Aleytys threw herself into the chair. “There isn't much you don't know about me, is there?” She struck at her temples in sudden anger. “My god, everything!”

“More than we want to know, young Aleytys. That's the way things are and none of us can alter it.”

“Ay-mi, Harskari, what am I going to do?”

“Consider. The RMoahl sit peacefully at their table. And they have made no hostile move toward you yet.”

“You think I should go talk to them?”

“Yes. Information is always useful. We'll be watching.”

With sharp, angry movements, Aleytys jerked herself from the chair and stalked to the door, muttering, “Watching. Always watching. Don't I know? I know …”

Dryknolte glanced briefly toward her, then turned away.

“First things first,” she muttered. She walked over to him.

He scowled down at her. “Well?”

“A man your size looks silly when he pouts.” She smiled at him when he opened his mouth to protest. “Look. You offered. Thanks. But there was no way you could help. A woman's problem.”

He relaxed, patted her shoulder. “You all right now?”

“Yeah.” She saw the glow in his eyes and was abruptly glad she didn't plan to stay around long. With a mumbled apology she moved around him, hesitated at the end of the bar, then walked across the room to stand, smiling her professional smile at the three RMoahl.

“Will you join us, woman?”

She nodded at the Actor and sat in the chair he placed across the table from the largest of the RMoahl. “If you buy me a drink, despoites.”

When the Actor had set the glass in front of her and retreated, she sipped at the cold cha and looked briefly at each of them. “Suppose we start by exchanging names.

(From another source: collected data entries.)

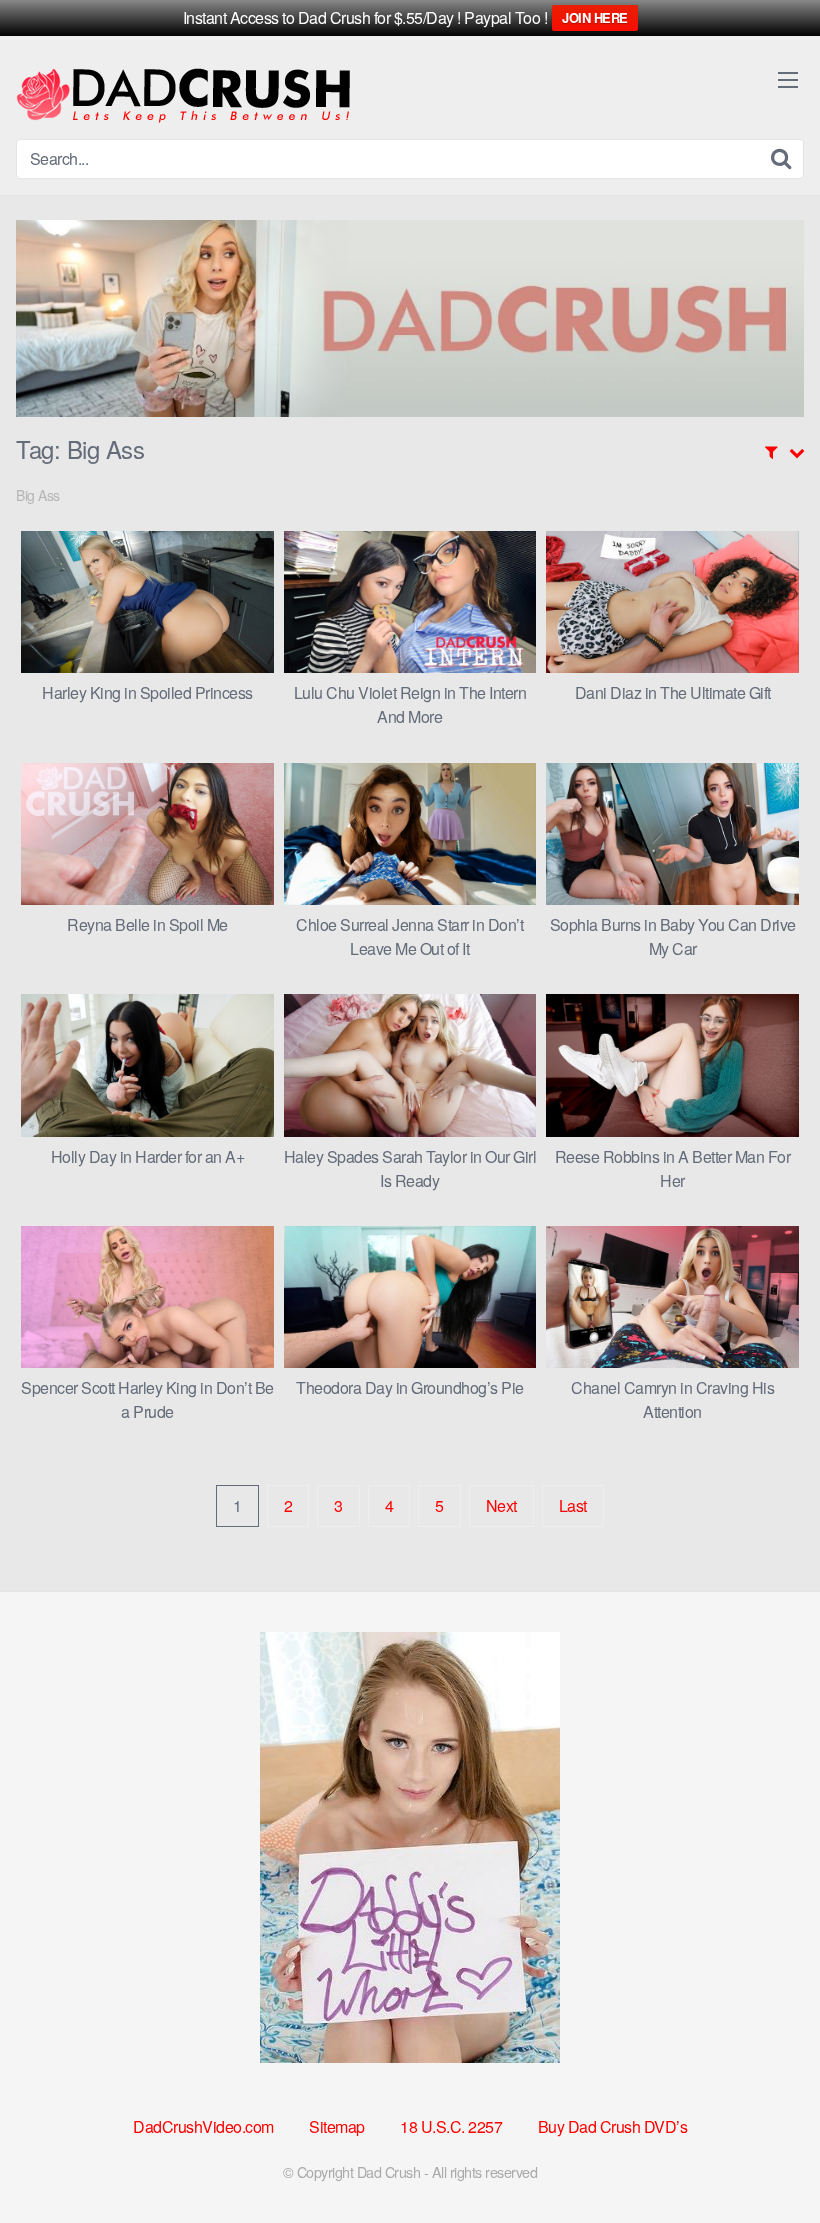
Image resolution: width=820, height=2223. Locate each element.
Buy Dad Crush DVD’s (613, 2126)
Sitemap (337, 2126)
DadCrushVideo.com (203, 2126)
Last (573, 1505)
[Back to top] (765, 2159)
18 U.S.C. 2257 (451, 2126)
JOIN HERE (595, 17)
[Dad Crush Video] (183, 95)
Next (501, 1505)
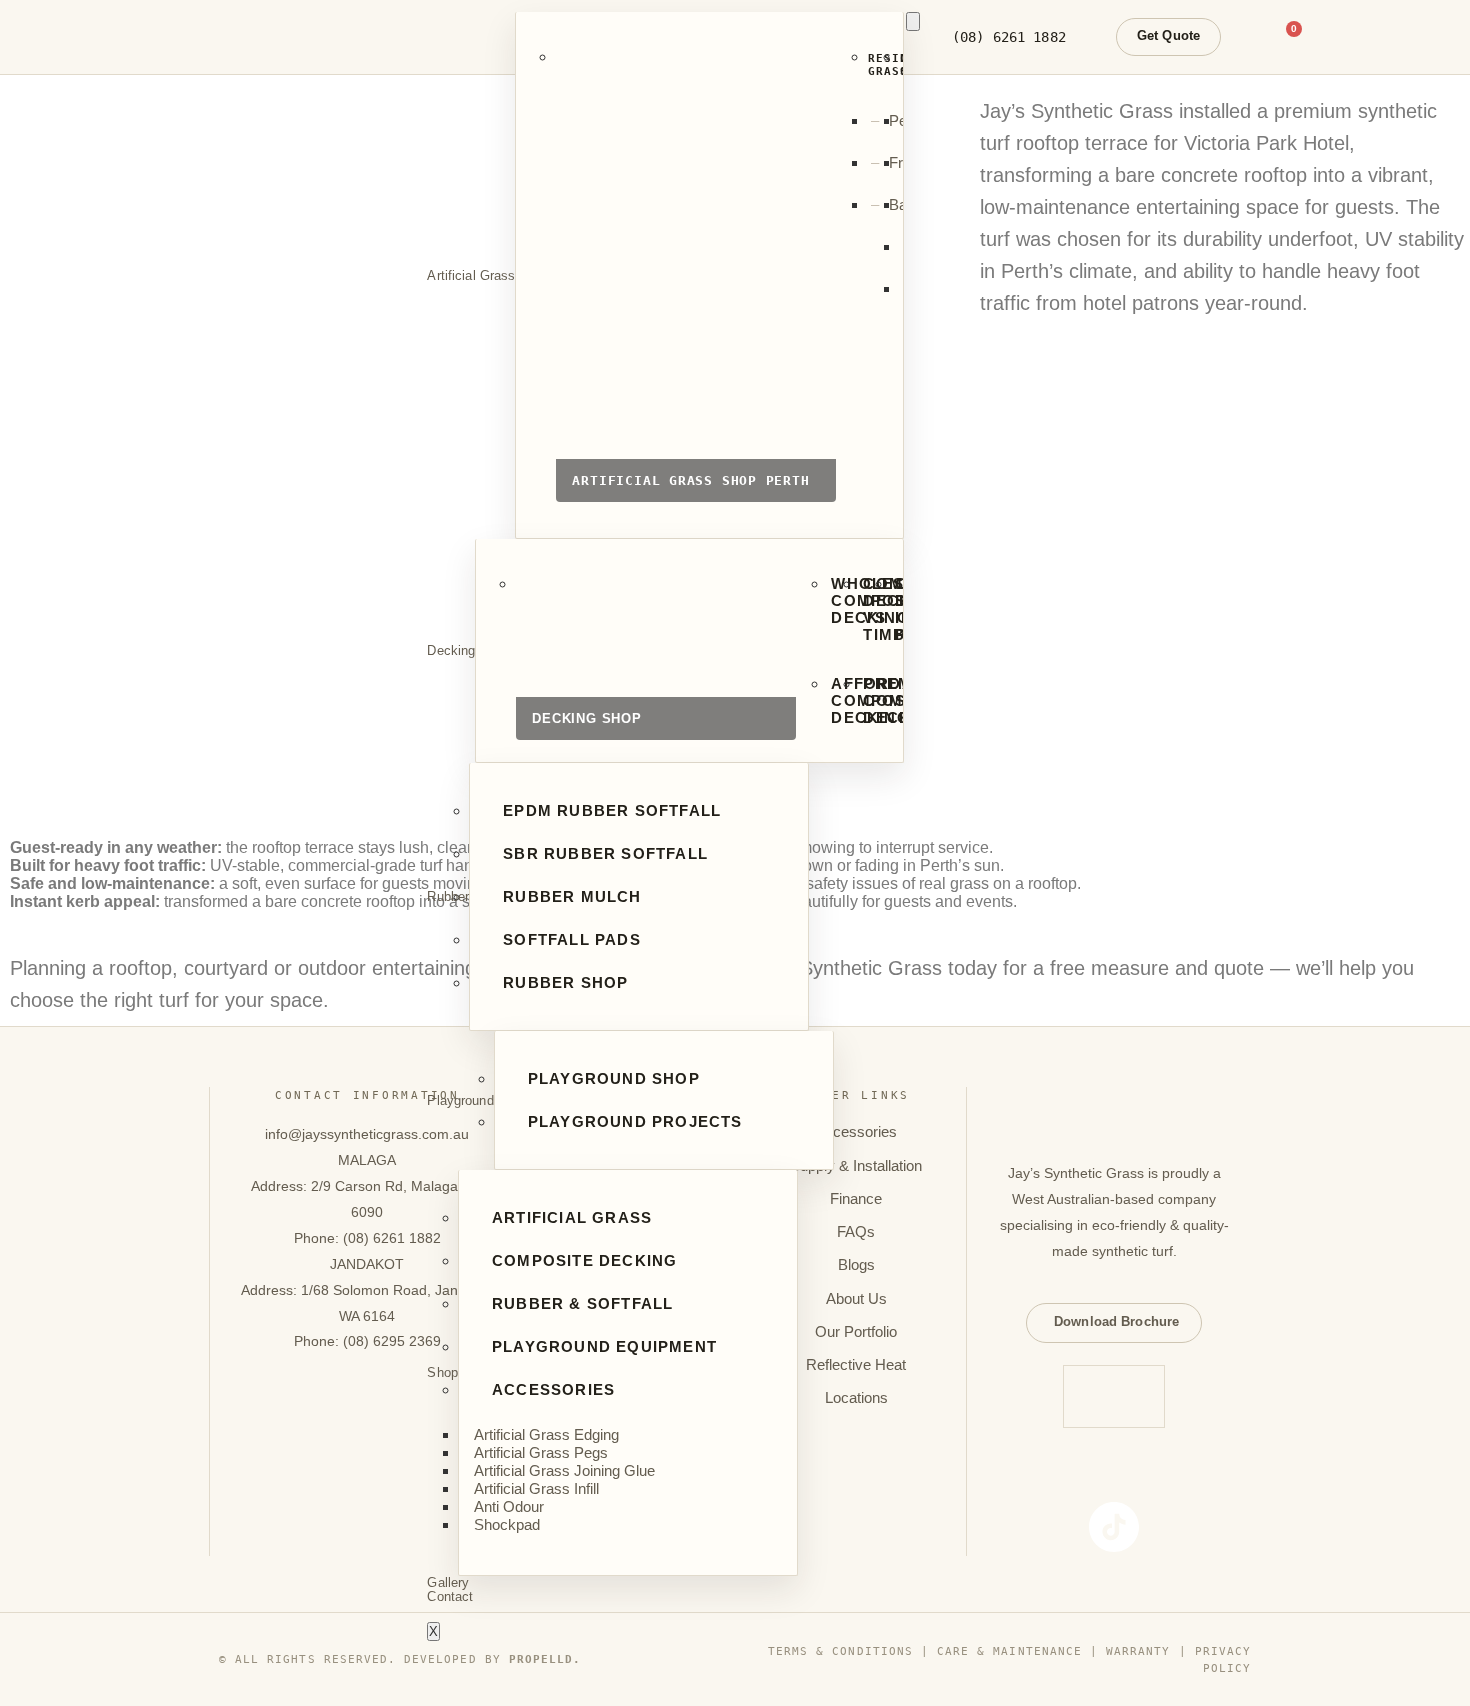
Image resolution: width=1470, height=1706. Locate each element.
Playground (460, 1101)
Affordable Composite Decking (829, 700)
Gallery (448, 1583)
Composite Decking (584, 1260)
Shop (442, 1373)
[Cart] (1288, 37)
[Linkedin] (1209, 1473)
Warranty (1138, 1651)
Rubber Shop (565, 982)
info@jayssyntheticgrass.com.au (367, 1134)
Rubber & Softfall (582, 1303)
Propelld (541, 1659)
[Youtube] (1146, 1473)
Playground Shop (614, 1078)
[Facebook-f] (1020, 1473)
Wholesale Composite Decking (829, 600)
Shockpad (507, 1525)
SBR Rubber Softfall (605, 853)
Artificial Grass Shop (696, 282)
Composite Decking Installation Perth (893, 609)
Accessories (553, 1389)
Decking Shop (656, 664)
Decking (451, 651)
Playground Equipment (604, 1346)
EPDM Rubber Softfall (612, 810)
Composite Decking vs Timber (861, 609)
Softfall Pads (572, 939)
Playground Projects (635, 1121)
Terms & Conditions (840, 1651)
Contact (450, 1597)
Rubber (448, 897)
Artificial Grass (471, 276)
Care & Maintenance (1009, 1651)
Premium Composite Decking (861, 700)
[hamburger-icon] (913, 21)
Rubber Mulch (572, 896)
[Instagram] (1083, 1473)
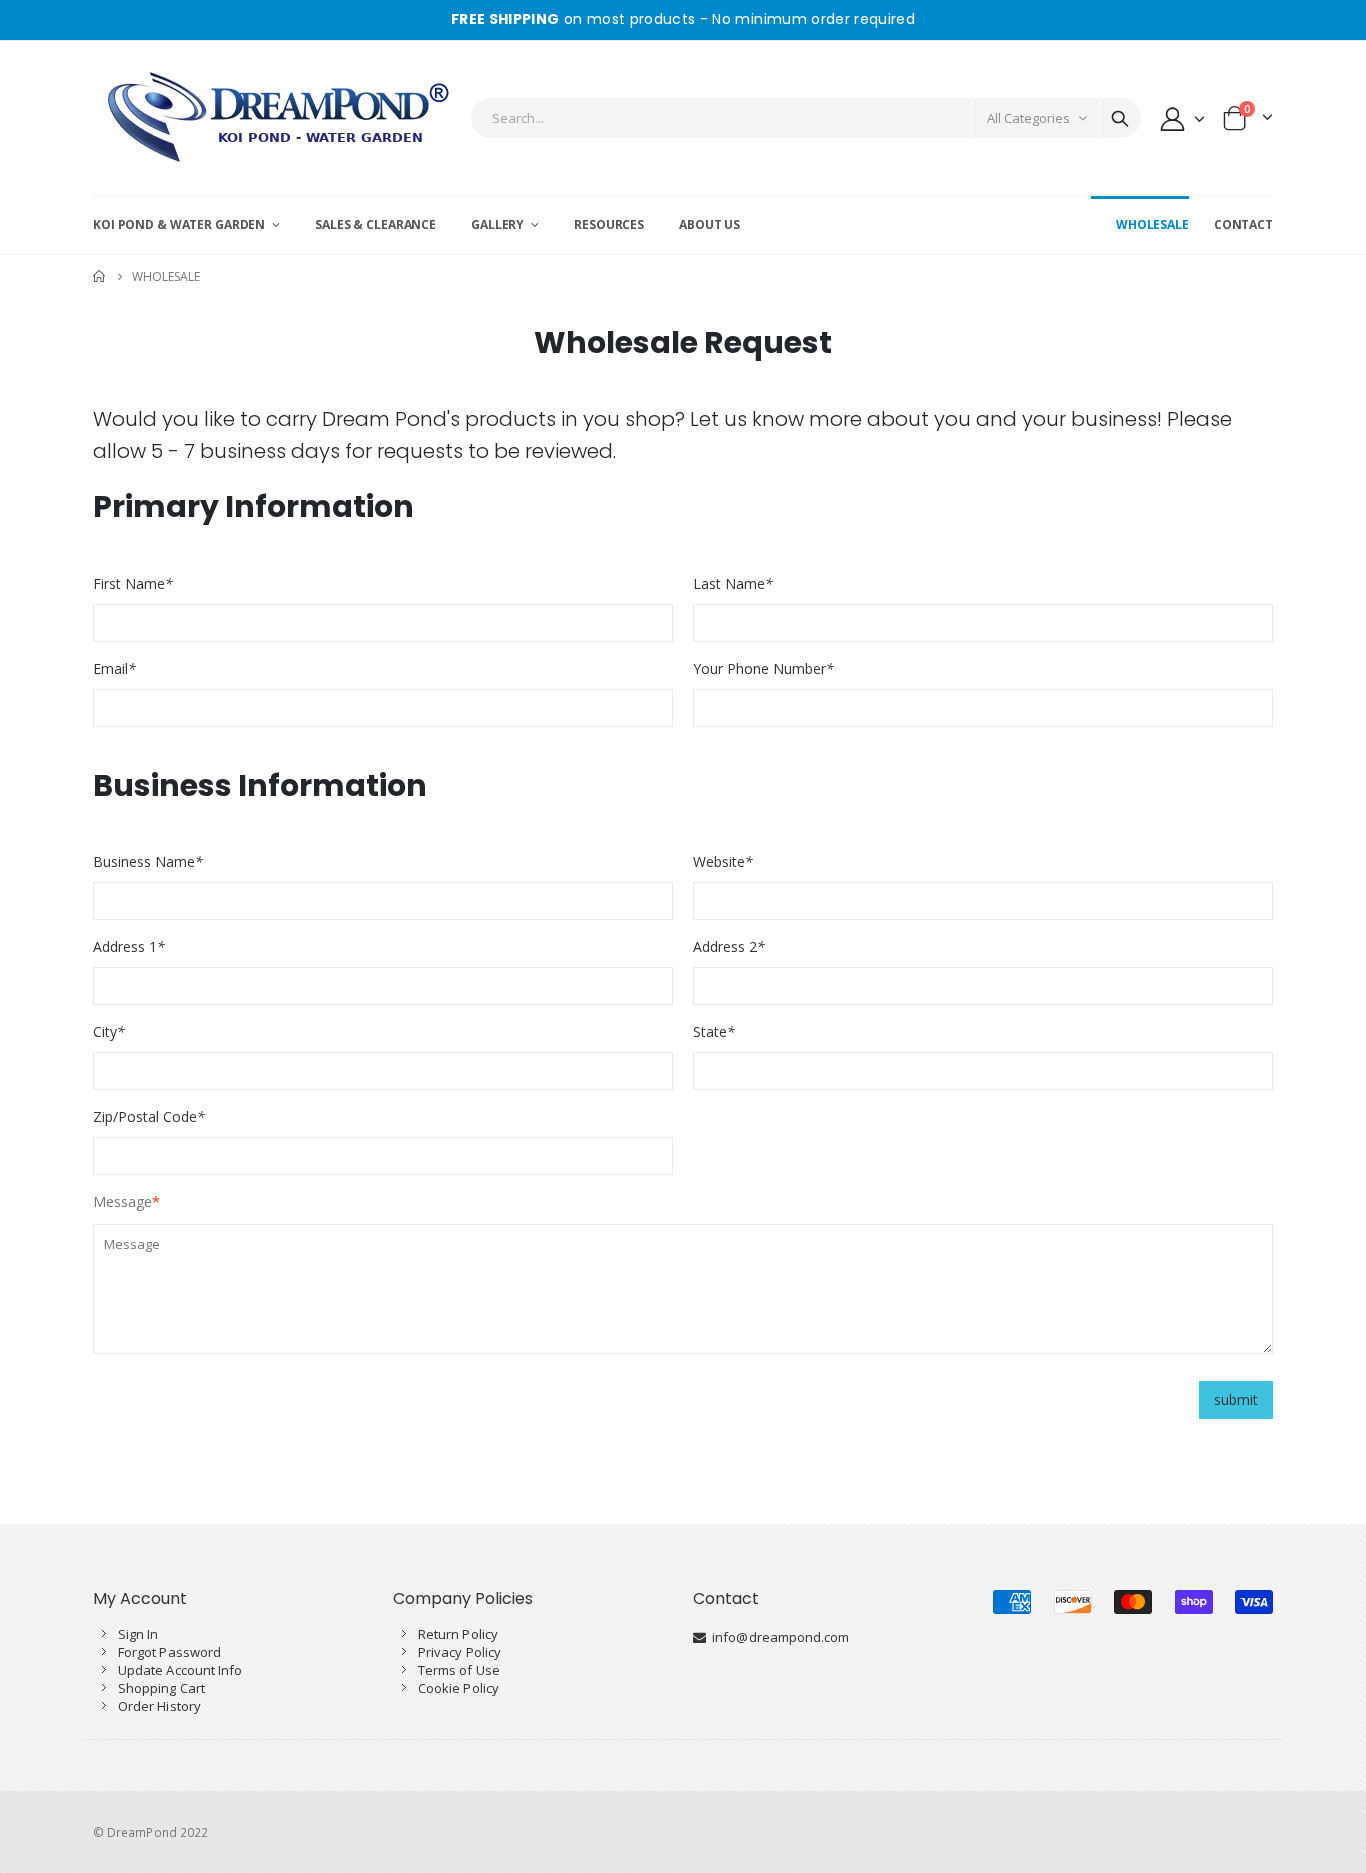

I am called Amber.”

The sensory antenna growing from the orange pompons on both sides of the largest RMoahl's head twisted in gentle ripples as his wide mouth spread in an appreciative open-mouthed smile. “I am koeiyi Sensayii.” He clicked a nipper claw at the RMoahl on his right. “The second is Mok'tekii. The other is Chiisayii. As to who and what we are, you know that. As to why we are here, you know that, also.”